■ SELECTION
"""

Do you know that feeling when a lightbulb goes on, geographically speaking, and an abstract locale suddenly takes its place on your mental map? Like when I read Middlesex before moving to Detroit. Even though the metro city is a major protagonist in the novel, described in living detail down to the neighborhood, street, and house, in my imagination it was an immaterial literary place… until I moved here. Then suddenly, the historical and political and social dynamics so brilliantly narrated by Jeffrey Eugenides were situated for me, popping up like street signs and houses on the pages of a pop-up book. The novel – and the city with it – came alive in ways that felt concrete and dimensional.
Something similar happened with the Anthropocene concept. I read as voraciously as I can about the Anthropocene, trying to stay abreast of the lively debates among geologists about whether we are living in the Anthropocene, when it started, and how we know. I started reading about Crawford Lake when it was proposed as a possible Anthropocene “golden spike,” or location where the start of a new geological epoch is vividly legible in the earth. Blahdeblah, small Canadian lake, something about core samples, something technical about oxygen, interesting, I’m reading with my distracted internet brain. At some point, though, it hits me: Crawford Lake is in Ontario, Canada. Ontario is right across the border from us in Detroit. Wait, Crawford Lake is RIGHT THERE! This side of Toronto! In my general neighborhood, the Anthropocene golden spike. Amazing, mysterious universe.
Eddie and I took Federica, who is working on a PhD on sustainability and the Italian film industry, to Niagara Falls in November, and we decide to make a detour on our way home to visit Crawford Lake. Down the terrifying speedway that is the 407 to Toronto, off onto a small winding regional road, into the hills and forests to the quiet conservation area that houses The. Lake. I am so excited that I immediately start explaining my excitement to the first person I see in the parking lot, who happens to be a kind and well-informed site interpreter. We are not the first Anthropocene pilgrims to visit Lake Crawford, but he is still somewhat surprised at the park’s newfound geological fame. He shepherds us into an auditorium where we get to see a core sample extracted from the lake bottom, gazing in wonder at the clearly demarcated lines of sediment in which each passing year leaves its trace. And then down a well-trodden pathway to a boardwalk that, in less than a kilometer, circumnavigates the small lake.

"""

■ EXERCISE AIM
Please rewrite the paragraph of the Crawford Lake essay above that begins "Something similar happened" as a short bulleted list that keeps its main facts.

■ DATA SHOWN
"""

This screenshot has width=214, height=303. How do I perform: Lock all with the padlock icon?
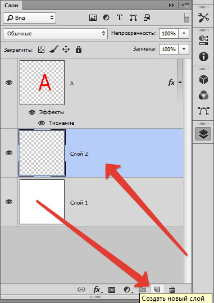point(79,49)
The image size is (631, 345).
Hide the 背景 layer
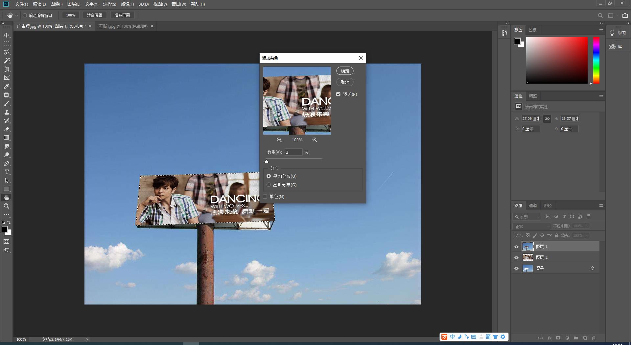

"""

■ FULL RESPONSE
- The writer reads widely about the Anthropocene and follows geologists' debates over whether we are living in it, when it started, and how we know.
- The writer began reading about Crawford Lake when it was proposed as a possible Anthropocene "golden spike," a location where the start of a new geological epoch is vividly legible in the earth.
- The first reading was distracted and registered only a small Canadian lake, core samples, and something technical about oxygen.
- The writer then realized that Crawford Lake is in Ontario, right across the border from Detroit and on this side of Toronto, in the writer's general neighborhood.